[Data under study Boundary: Start]

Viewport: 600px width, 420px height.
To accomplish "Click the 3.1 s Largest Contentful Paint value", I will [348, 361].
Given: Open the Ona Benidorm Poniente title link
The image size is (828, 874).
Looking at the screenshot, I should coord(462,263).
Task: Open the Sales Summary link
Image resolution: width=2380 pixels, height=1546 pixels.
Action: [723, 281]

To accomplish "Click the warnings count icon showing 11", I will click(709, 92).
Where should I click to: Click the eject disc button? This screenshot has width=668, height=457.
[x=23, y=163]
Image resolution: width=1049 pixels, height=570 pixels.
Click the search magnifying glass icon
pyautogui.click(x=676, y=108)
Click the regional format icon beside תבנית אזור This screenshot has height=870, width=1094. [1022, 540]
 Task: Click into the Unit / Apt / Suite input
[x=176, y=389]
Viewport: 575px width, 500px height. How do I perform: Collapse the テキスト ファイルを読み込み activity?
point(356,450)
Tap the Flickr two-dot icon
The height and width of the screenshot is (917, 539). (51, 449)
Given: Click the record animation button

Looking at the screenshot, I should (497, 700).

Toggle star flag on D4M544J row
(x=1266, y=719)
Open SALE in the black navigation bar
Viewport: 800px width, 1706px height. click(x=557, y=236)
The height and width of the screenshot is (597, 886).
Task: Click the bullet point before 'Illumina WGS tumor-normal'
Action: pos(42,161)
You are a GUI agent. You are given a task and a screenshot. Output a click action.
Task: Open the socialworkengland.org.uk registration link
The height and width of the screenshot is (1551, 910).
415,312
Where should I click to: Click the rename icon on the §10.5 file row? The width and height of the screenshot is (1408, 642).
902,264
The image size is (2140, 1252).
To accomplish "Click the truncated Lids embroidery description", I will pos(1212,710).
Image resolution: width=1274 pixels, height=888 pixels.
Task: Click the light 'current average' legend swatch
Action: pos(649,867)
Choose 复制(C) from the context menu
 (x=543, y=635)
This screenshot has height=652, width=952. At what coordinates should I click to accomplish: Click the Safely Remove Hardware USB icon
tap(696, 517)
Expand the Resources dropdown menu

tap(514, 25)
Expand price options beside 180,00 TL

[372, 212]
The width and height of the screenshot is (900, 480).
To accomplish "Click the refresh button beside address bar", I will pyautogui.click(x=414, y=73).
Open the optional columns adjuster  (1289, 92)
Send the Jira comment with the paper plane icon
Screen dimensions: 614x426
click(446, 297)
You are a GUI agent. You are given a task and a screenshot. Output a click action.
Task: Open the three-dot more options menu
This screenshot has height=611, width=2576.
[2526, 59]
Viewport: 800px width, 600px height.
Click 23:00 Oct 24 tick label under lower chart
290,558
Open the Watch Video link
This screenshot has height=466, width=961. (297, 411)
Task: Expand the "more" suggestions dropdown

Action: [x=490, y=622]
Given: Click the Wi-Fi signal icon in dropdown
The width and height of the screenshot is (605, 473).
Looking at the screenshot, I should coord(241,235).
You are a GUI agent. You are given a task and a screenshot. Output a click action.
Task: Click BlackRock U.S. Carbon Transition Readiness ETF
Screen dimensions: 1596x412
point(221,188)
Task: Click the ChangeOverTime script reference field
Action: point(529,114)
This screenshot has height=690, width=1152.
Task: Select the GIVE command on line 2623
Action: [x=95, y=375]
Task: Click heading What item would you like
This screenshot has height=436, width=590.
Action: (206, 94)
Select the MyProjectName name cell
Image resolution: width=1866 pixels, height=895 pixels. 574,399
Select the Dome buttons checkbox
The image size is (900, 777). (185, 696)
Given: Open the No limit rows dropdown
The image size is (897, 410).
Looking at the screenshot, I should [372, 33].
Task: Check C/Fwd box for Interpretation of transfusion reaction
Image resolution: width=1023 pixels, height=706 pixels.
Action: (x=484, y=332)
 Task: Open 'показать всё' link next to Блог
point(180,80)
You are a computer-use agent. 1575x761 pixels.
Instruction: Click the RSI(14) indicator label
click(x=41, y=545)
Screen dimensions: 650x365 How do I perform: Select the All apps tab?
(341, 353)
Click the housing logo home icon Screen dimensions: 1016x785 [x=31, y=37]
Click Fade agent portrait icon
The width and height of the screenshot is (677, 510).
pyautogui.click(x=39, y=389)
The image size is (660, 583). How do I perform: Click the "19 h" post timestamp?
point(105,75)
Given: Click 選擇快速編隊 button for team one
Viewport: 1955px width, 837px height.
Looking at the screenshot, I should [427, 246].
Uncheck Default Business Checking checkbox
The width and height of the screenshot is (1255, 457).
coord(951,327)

[Data under study Boundary: End]

In the entries above, the lines from the one bearing "Open SALE in the black navigation bar" up to and including the one bearing "The image size is (2140, 1252)." should be transcribed exactly; no other line is wanted.

▸ Solution
Open SALE in the black navigation bar
Viewport: 800px width, 1706px height. click(x=557, y=236)
The height and width of the screenshot is (597, 886).
Task: Click the bullet point before 'Illumina WGS tumor-normal'
Action: pos(42,161)
You are a GUI agent. You are given a task and a screenshot. Output a click action.
Task: Open the socialworkengland.org.uk registration link
The height and width of the screenshot is (1551, 910).
415,312
Where should I click to: Click the rename icon on the §10.5 file row? The width and height of the screenshot is (1408, 642).
902,264
The image size is (2140, 1252).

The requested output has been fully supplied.